A Jorge Coelho, Horácio Moreira vai pedir que “conte tudo o que sabe”, afirmou o dirigente associativo, depois de referir que ouviu “com tristeza” as palavras do antigo ministro socialista sobre a tragédia de 2001, durante a emissão televisiva 'Quadratura do Círculo', ontem à noite, na SIC Notícias.

“Não é possível que 59 pessoas tenham morrido a atravessar um equipamento cuja manutenção é da responsabilidade do Estado e, feita a investigação, ninguém seja responsabilizado”, disse na SIC Notícias o antigo ministro do Equipamento Social, que se demitiu daquelas funções a 5 de Março de 2001, um dia depois do colapso da ponte, afirmando que o fazia para que a culpa não morresse solteira.

Atitude positiva

“Atendendo ao que disse na altura da tragédia, esperava agora dele uma atitude positiva”, observou o presidente da AFVTE-R. Uma “atitude positiva” seria, segundo Horácio Moreira, “denunciar desde logo o que sabe”.

O presidente da AFVTE-R explicou que a decisão de avançar com um processo-crime contra o Estado foi tomada quarta-feira em reunião de direcção da associação.
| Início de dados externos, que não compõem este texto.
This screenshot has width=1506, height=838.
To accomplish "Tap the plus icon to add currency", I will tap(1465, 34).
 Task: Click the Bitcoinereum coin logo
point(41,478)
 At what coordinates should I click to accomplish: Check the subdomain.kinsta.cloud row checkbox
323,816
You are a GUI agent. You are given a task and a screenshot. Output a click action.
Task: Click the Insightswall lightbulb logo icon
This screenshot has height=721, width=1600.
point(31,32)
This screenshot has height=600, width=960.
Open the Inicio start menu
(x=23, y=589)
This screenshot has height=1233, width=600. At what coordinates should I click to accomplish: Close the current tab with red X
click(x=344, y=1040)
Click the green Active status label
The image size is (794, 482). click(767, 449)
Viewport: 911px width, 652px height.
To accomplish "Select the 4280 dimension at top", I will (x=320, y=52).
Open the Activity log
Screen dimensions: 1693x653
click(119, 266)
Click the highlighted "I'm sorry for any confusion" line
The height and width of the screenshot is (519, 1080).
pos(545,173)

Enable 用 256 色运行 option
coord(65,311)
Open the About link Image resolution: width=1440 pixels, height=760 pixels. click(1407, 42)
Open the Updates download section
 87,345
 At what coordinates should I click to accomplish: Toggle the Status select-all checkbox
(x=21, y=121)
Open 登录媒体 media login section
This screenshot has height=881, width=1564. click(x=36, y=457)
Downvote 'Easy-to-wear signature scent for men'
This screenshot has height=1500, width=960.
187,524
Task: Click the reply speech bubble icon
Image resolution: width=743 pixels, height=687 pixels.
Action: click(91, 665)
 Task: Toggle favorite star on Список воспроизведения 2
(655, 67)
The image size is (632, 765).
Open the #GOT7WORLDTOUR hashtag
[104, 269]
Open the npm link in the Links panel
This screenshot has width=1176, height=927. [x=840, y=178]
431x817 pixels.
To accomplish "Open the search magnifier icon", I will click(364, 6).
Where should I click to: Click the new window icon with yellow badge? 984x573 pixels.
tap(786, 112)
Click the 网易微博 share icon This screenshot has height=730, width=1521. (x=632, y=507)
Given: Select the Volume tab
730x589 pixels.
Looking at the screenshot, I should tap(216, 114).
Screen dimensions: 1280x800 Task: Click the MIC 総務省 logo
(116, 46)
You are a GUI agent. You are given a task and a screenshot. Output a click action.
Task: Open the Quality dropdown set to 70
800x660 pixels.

A responsabilização será feita “em moldes jurídicos ainda a estudar”, acautelou o dirigente.

O processo contra o Estado carece ainda que ser ratificado pela assembleia-geral da AFVTE-R, entretanto convocada para 4 de Novembro, mas Horácio Moreira manifestou a convicção de que a ideia será apoiada pela “esmagadora maioria” dos 252 familiares das 59 vítimas mortais.

Nas suas declarações à Lusa, o presidente da AFVTE-R disse que a opção por um processo contra o Estado não depende do resultado do anunciado recurso do Ministério Público (MP) face à decisão judicial de sexta-feira, em Castelo de Paiva, que ilibou seis engenheiros de responsabilidades criminais relativas à morte de 59 pessoas no colapso da ponte.

Ainda assim, considerou que o recurso da sentença e o processo contra o Estado têm subjacentes, em comum, o propósito de conseguir que o caso de Entre-os-Rios se transforme em “exemplo nacional em termos de aplicação da justiça”, num país onde o Estado “continua a ser desresponsabilizado por tudo o que acontece, sobretudo quando entra a política pelo meio”.

Nas alegações do processo-crime que terminou sexta-feira com a absolvição de seis engenheiros, o advogado das famílias, João Nabais, tinha pedido que se terminasse em Portugal com a “desgraçada tradição” de ilibar criminosos.